The NEX-Forms plugin for WordPress (versions up to and including 7.7.1) contains a vulnerability identified as CVE-2020-36670. This security flaw stems from missing capability checks on several AJAX actions, which was disclosed on March 7, 2023 (NVD).

The vulnerability has been assigned a CVSS v3.1 base score of 6.3 (Medium), with the following vector: CVSS:3.1/AV:N/AC:L/PR:L/UI:N/S:U/C:L/I:L/A:L. The technical analysis indicates that the vulnerability is characterized by network attack vector, low attack complexity, requires low privileges, needs no user interaction, and has an unchanged scope with low impact on confidentiality, integrity, and availability (NVD).

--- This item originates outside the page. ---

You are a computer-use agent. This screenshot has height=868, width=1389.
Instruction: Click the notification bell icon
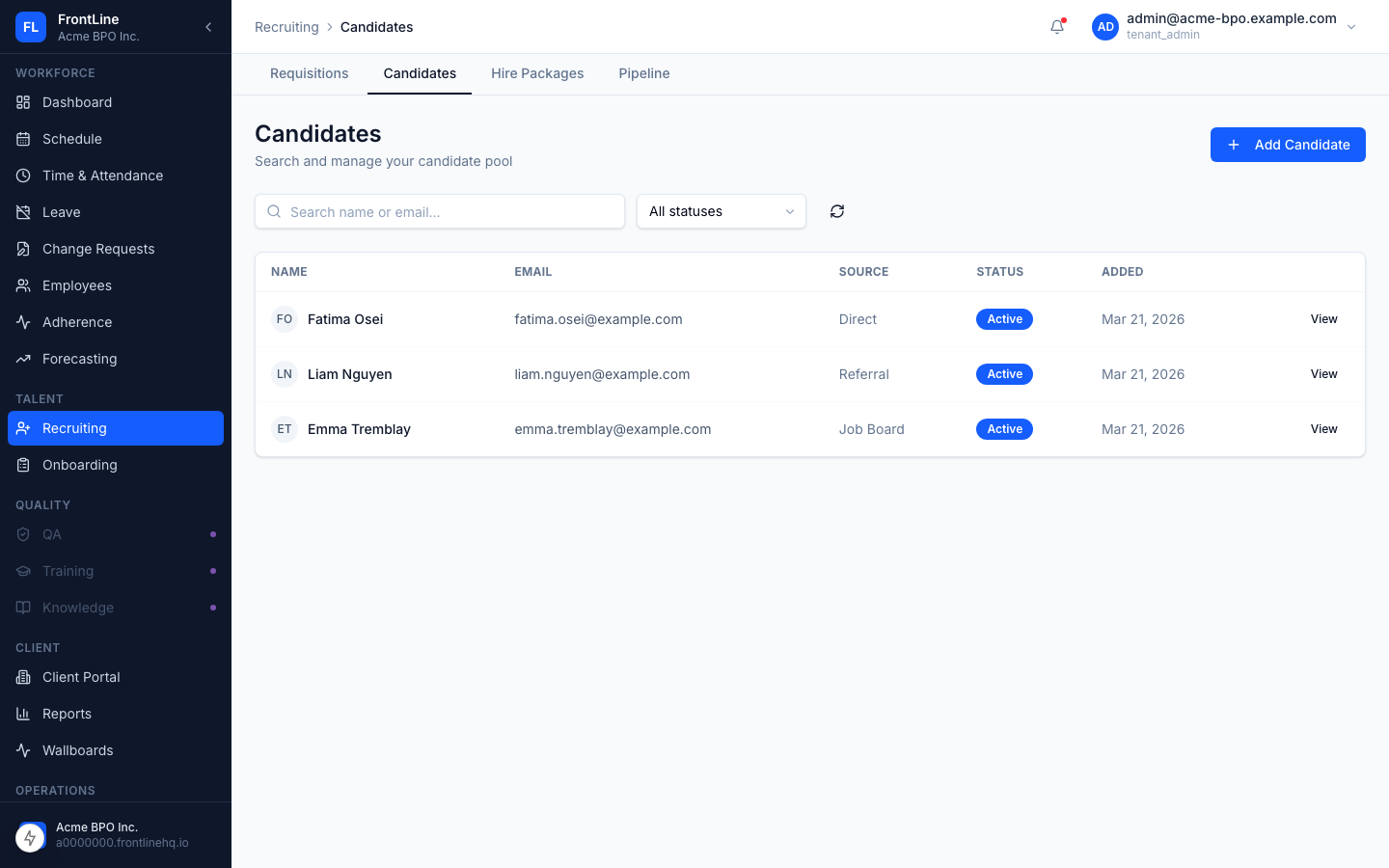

The vulnerability allows authenticated attackers with subscriber level permissions or higher to perform unauthorized actions including modification of form submission records, deletion of files, sending test emails, and modification of plugin settings. This represents a significant breach of access control mechanisms that could lead to unauthorized data manipulation and system configuration changes (NVD).

A patch has been released to address this vulnerability. Users are advised to update their NEX-Forms plugin to a version newer than 7.7.1 to mitigate the security risk (WordPress Patch).